- [Source]

##############################

Amongst the things I’ve talked to people about recently for work or written about: green burials, the future of Holyoke, a doll, a writer’s career, the amazing ceramicist and designer Molly Hatch, the college application process and desks. Note: for most of these stories, you’ll have to wait to read them. Amongst the things I’ve been dealing with at home: cute little girl with stomach bug, gentle nudging about how to take notes for the eighth grade project, summer camp, looking for a bathroom mirror, tribulations of the tenth grade variety, the rats’ new luxury complex and how much there is to clean, how to schedule a meeting not on the date of the high school’s open house and how much else I’ve deferred because I’m overloaded. We had exactly no full rolls of toilet paper left before our co-op trip yesterday evening that kind of overloaded.

I am not alone in feeling overwhelmed. I know that. Overloaded is the new work-life balance or something like that. The “too much-ness” is a state with which we are all quite familiar. We are probably going to look back on our lives during these years—we, possibly even a cultural my generation kind of we—and say there was too much coming at us; we did too much; we missed all kinds of things because of it and we definitely worried too much. I am just guessing here.

##############################

- [Data block]
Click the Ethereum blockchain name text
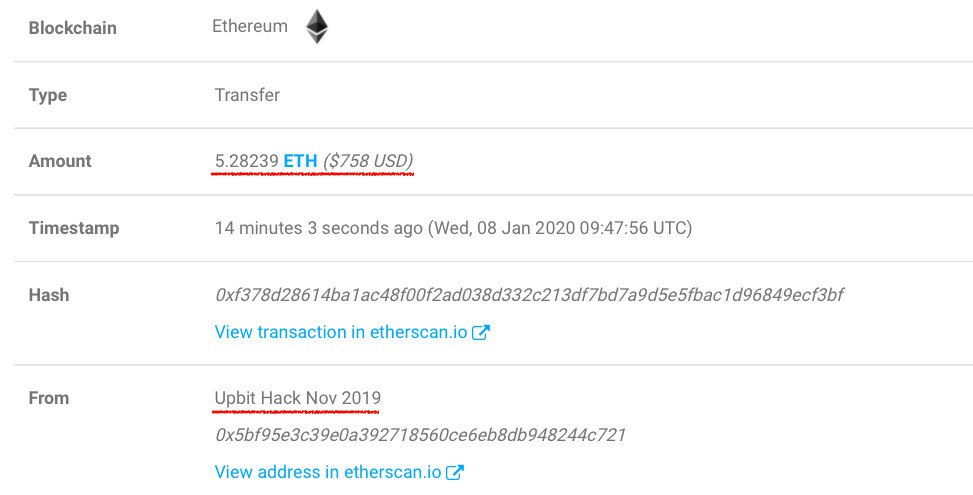coord(250,27)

##############################

- [Set tasks]
1. In the post about feeling overloaded, who is named as a ceramicist and designer the writer recently talked to people about or wrote about?
2. From the post about feeling overloaded, extract the passage starting at "I am not alone" and ending at "just guessing here.".

- [In response]
1. Molly Hatch

2.
I am not alone in feeling overwhelmed. I know that. Overloaded is the new work-life balance or something like that. The “too much-ness” is a state with which we are all quite familiar. We are probably going to look back on our lives during these years—we, possibly even a cultural my generation kind of we—and say there was too much coming at us; we did too much; we missed all kinds of things because of it and we definitely worried too much. I am just guessing here.